First he looks at the opportunities that the Internet provides marketers. TV offers amazing reach, but low engagement. Trade shows offer low reach but great engagement. Digital technology and social media have the potential to offer both high engagement and great reach.
Satell says that some brands have already succeeded in the digital sphere. "Nike videos on YouTube routinely attract more than 10 million views. Coke has nearly 100 million followers on Facebook. Red Bull has its own TV channel," he writes. But most marketers haven't been successful. Indeed, less than 40% of B2B and B2C marketers find their content marketing programs effective, according to a Content Marketing Institute report.

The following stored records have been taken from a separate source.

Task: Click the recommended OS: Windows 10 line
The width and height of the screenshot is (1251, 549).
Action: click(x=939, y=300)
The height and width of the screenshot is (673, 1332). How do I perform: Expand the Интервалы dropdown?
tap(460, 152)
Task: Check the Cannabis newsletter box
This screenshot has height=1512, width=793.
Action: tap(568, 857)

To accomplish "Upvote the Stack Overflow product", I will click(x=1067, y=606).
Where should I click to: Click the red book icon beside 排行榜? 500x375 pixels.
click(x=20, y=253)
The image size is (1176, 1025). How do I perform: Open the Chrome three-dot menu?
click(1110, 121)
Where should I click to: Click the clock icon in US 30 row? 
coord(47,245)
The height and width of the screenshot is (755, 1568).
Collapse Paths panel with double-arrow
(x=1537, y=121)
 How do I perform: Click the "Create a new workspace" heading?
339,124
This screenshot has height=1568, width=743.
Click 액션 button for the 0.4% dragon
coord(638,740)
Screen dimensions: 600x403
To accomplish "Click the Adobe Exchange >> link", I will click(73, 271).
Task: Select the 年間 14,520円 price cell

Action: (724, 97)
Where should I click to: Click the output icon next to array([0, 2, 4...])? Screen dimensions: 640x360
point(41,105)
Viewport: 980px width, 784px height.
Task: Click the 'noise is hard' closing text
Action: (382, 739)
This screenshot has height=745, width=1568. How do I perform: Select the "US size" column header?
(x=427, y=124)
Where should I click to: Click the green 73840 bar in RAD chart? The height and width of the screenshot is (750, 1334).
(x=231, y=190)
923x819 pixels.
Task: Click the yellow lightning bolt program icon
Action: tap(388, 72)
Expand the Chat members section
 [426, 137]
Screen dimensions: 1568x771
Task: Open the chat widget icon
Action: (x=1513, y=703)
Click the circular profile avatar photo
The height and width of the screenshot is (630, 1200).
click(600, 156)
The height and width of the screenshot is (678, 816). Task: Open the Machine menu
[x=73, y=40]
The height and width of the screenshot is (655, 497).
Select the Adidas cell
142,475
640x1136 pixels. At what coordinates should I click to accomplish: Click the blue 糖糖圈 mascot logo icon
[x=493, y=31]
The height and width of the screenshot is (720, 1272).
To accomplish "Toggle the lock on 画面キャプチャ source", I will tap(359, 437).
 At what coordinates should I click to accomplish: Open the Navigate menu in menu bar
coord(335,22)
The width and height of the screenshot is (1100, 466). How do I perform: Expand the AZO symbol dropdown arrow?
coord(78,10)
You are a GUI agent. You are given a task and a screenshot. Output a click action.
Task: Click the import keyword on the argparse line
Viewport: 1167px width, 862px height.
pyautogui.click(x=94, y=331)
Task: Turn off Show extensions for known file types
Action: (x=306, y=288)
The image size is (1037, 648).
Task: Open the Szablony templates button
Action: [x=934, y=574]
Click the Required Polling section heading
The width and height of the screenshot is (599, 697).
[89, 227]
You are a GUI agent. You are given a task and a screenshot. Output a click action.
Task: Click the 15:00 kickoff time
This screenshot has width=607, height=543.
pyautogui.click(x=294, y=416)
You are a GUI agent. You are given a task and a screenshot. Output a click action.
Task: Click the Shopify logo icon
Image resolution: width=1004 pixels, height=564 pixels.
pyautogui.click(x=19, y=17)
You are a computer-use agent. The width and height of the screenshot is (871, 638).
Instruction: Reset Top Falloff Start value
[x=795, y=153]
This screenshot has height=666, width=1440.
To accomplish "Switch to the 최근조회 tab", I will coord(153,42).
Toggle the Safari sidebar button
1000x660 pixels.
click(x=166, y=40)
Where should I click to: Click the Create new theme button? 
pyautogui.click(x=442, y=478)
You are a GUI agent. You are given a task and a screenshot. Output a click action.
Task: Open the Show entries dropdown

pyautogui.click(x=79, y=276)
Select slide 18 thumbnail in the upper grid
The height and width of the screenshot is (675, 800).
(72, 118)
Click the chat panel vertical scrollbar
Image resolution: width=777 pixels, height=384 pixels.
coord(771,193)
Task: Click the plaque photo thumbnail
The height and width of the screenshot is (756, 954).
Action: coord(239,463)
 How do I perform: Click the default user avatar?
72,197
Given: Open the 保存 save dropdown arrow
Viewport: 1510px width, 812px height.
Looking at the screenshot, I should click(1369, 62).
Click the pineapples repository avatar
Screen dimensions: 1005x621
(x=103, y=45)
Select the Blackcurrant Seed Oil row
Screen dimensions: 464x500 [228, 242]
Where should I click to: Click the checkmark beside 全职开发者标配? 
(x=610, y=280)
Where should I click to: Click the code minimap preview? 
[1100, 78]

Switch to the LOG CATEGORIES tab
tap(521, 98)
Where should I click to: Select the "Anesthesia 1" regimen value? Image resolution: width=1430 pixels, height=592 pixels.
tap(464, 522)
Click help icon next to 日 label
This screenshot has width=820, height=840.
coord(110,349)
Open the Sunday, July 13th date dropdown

Where did the idea that content is king come from anyway? "The idea that content is king, in its current usage, comes from a remarkably prescient 1995 essay by Bill Gates in which he called the Internet - still an emerging technology at the time - a marketplace of ideas, experiences, and products," writes Satell.
And though the Internet still has that potential, it hasn't always lived up to it.
"The problem is that content isn't king. Content is crap," writes Satell.
Why is it crap? Much of it is designed to grab attention, but fails to hold it. "The problem is that content is not a long-form version of advertising," writes Satell.
Good content needs to build "an ongoing relationship" between a company and its consumers. It needs to be useful. It needs to tell stories. "To get people to subscribe to a blog, YouTube channel, or social media feed, you need to offer more than a catchy slogan or a clever stunt. You need to offer real value, and offer it consistently," writes Satell.
Another problem with content is the way its effectiveness has been measured. Remember when all people cared about was page views? And so the best minds of a generation were wasted on figuring out how to make people click? That didn't end up successfully creating relationships. Instead it just led us to discover that clicks and reading aren't related activities.
"Marketers have a variety of metrics to evaluate what they publish and produce, including page views, video views, length of viewing, social media shares, and on and on," writes Satell. "Yet none of that will tell you whether you have communicated a clear promise and are delivering on it. Optimize for mission, not for metrics."
Satell also argues that marketers should understand that "publishing is a product, not a campaign."
With a campaign, you can expect an immediate results that dissipates almost as quickly. But brand publishing "establishes an ongoing, trustful relationship with consumers that lasts beyond the present sales cycle," writes Satell.
Satell doesn't talk about what will be necessary on a business by business level to make content marketing a success, but I believe it will require real investment in content creators. They'll need to be given the time and the skills they need to create real stories. They'll need the skills of journalists and directors. They'll need to be given room to experiment and even to fail. If the industries created by the existence of the Internet have taught us anything, it is that failure is an integral part of the path to success.